Taro leaves can cause itching in the hands while handling them due to the calcium oxalate. This can be avoided by rubbing hands with tamarind juice before handling taro leaves. I didn't get any itching while handling the ones from King's Seafood though I cannot say the same about the ones we get in India. Pathrado is also garnished with coconut oil to prevent itching in the throat. The secret to tasty pathrado also lies in using tender or young taro leaves as opposed to larger taro leaves.

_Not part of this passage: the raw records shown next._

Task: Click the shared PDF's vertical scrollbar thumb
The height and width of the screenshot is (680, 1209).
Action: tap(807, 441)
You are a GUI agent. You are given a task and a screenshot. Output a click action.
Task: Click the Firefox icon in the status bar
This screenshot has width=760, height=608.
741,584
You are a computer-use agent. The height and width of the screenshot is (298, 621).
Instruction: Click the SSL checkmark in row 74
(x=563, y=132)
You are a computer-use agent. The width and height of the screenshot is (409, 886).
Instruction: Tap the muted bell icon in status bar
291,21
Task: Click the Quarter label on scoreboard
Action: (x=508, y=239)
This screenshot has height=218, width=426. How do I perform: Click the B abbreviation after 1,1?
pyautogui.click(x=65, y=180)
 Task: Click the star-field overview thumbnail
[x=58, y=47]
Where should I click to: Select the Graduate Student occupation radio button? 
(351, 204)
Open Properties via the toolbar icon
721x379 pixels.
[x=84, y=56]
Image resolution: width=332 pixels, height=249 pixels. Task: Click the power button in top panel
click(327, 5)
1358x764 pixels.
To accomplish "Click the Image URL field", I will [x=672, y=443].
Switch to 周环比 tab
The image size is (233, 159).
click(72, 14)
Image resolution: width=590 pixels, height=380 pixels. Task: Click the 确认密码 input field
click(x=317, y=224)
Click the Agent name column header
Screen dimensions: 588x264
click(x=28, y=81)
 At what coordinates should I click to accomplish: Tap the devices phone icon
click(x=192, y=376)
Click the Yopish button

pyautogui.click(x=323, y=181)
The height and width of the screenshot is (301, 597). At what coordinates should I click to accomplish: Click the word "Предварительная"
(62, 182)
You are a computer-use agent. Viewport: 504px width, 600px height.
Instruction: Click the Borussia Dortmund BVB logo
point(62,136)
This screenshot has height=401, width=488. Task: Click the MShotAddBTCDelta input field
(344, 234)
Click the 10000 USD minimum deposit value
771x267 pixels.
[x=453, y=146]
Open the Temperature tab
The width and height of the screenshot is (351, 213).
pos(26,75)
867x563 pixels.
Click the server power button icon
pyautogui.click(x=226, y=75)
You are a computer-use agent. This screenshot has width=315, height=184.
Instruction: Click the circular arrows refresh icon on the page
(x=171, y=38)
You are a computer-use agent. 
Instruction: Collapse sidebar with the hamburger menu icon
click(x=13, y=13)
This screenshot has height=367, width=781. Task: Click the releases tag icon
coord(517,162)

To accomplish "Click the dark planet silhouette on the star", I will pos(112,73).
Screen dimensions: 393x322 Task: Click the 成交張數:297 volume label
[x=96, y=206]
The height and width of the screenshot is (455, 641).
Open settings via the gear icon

Pathrado makes a great combination with rice and bland dal or dalitoy. When I was a kid I would relish it with "duddh-sheet" (milk mixed with rice in Konkani). These are the photos from when my mom made pathrado during my last India trip. 


 
Ingredients
10-15 patra leaves
2 cups moong dal or use the pulse and rice combination mentioned above
1 teaspoon tamarind concentrate or half lemon sized piece of tamarind
1 tablespoon jaggery or gur
1 cup grated coconut
pinch of asafoetida
10-15 byadgi red chilies or as per taste
salt for taste
coconut oil for garnishing

Method
Wash and soak moong dal or the desired pulse-rice combination for 4-5 hours. Roast the red chilies on slow flame till crisp. Take care not to burn the chilies. Wash and clean the taro leaves. Gently remove the veins found on back of these leaves with a sharp knife. 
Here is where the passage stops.